The End-to-End task represents the main novelty of this edition where, in contrast to the others tasks, all textlines in a given input frame should be localized and recognized in a single step. For this purpose, we provide the participants with a new version of the AcTiV dataset with a different format of ground-truth files.
Input: A set of 588 frames is used in this task. It includes almost all the data of protocol 1 and some added frames, and is distributed as 355, 116 and 117 frames for respectively training, validation and test purposes. A total of 2534 textlines, including 167 new ones, is provided for the recognition part. Figure 6 depicts a groundtruth file example of this task.

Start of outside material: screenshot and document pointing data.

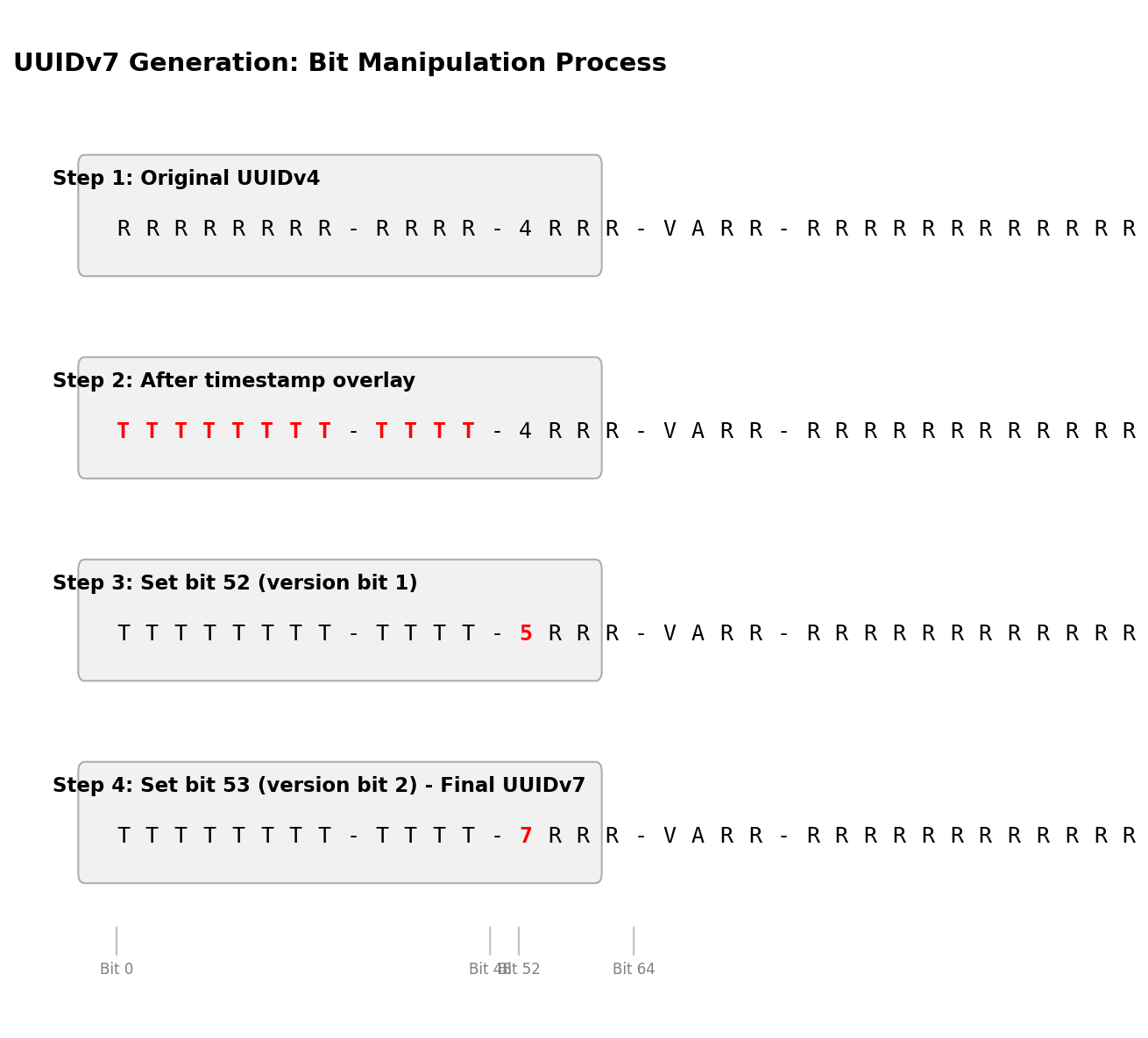Screen dimensions: 1148x1038
Task: Click the version digit 4 in Step 2
Action: point(526,432)
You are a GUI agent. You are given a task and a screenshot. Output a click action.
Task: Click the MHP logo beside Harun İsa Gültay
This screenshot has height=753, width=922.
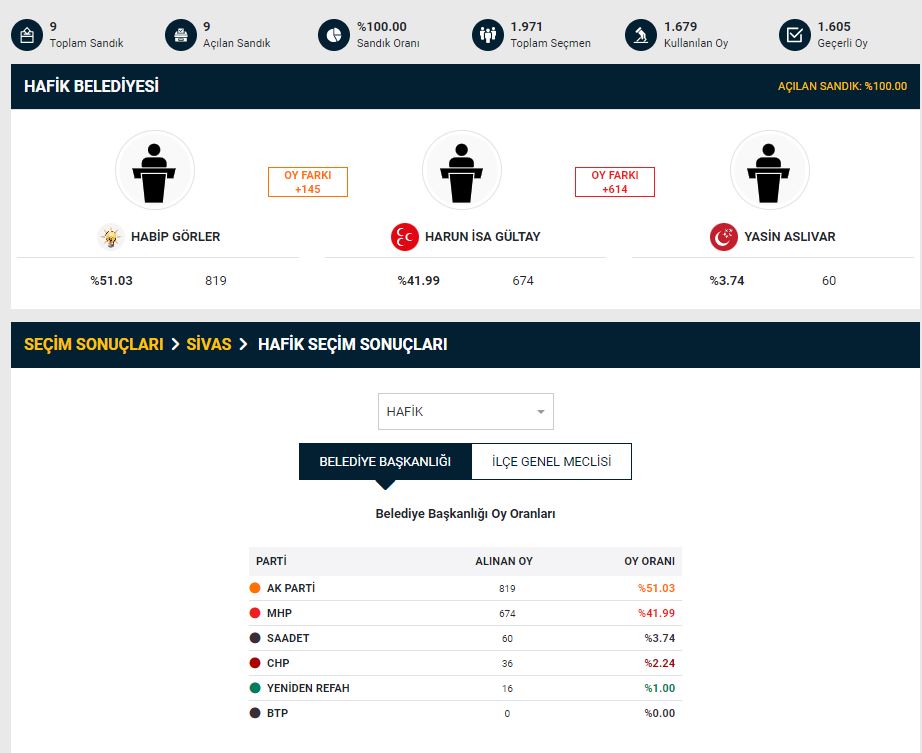(404, 237)
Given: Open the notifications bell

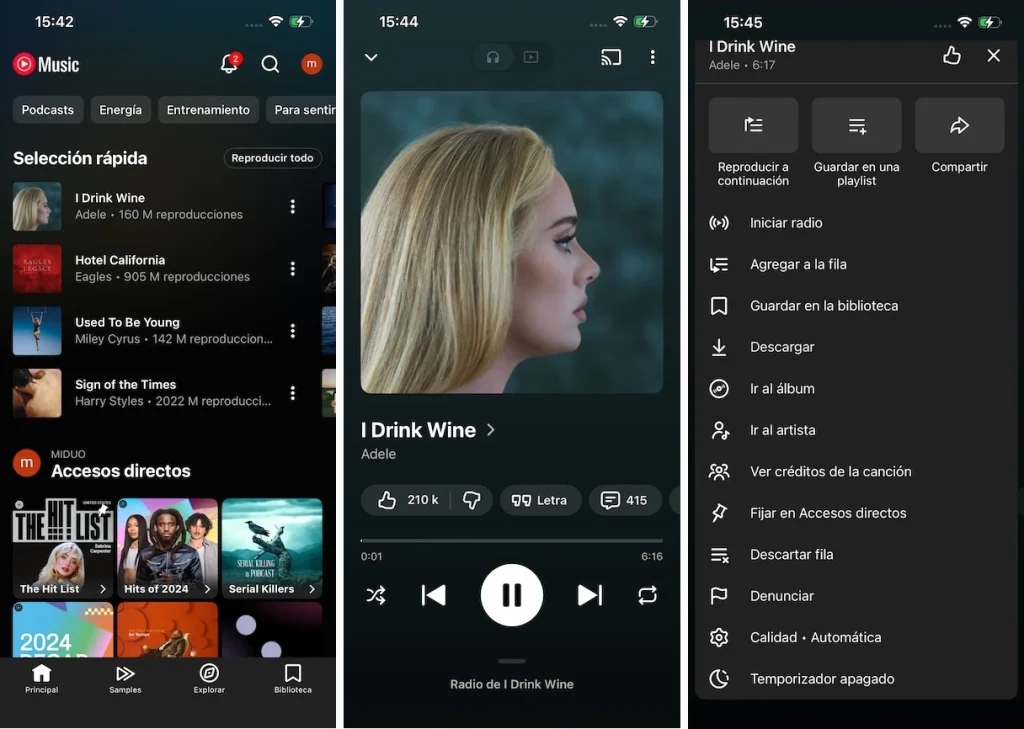Looking at the screenshot, I should pos(228,64).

Fig.6. Example of a video frame and its corresponding new GT file format for the End-to-End recognition task

Output: End-to-end results should be provided in a similar format as the groundtruth text file.
Metrics: Average Precision (AP) calculated at IoU = 0.5 will be taken as the primary challenge metric. The metrics are calculated in the same way as that in Task 1, except that the recognition results will be taken into consideration. A detection will be considered a true positive if its bounding box sufficiently overlaps with the matching groundtruth box and its recognition matches the groundtruth line. It is woth noting that these metrics are similar to those used in ICDAR2017 COCO-Text Challenge with the only difference that the evaluation is made at the line level for the recognition task (not on the word level).



References
[1] O. Zayene, J. Hennebert, R. Ingold et N. E. Ben Amara. “ICDAR2017 Competition on Arabic Text Detection and Recognition in Multi-resolution Video Frames”. In 14th International Conference on Document Analysis and Recognition (ICDAR), p. 1460-1465, Novembre 2017.
[2] O. Zayene, J. Hennebert, S. M. Touj, R. Ingold, and N. Essoukri Ben Amara, “A dataset for Arabic text detection, tracking and recognition in news videos- AcTiV”, in Proc. of the 13th International Conference on Document Analysis and Recognition (ICDAR'15), Nancy- France, August 2015.
[3] O. Zayene, S. M. Touj, J. Hennebert, R. Ingold et N. E. Ben Amara. “Open Datasets and Tools for Arabic Text Detection and Recognition in News Video Frames”. In Journal of Imaging, (4) 2, p.1-19, Janvier 2018.
[4] O. Zayene, S. M. Touj, J. Hennebert, R. Ingold et N. E. Ben Amara. “Data, protocol and algorithms for performance evaluation of text detection in Arabic news video”. In the 2nd International Conference on Advanced Technologies for Signal and Image Processing (ATSIP), p. 258-263, Mars 2016.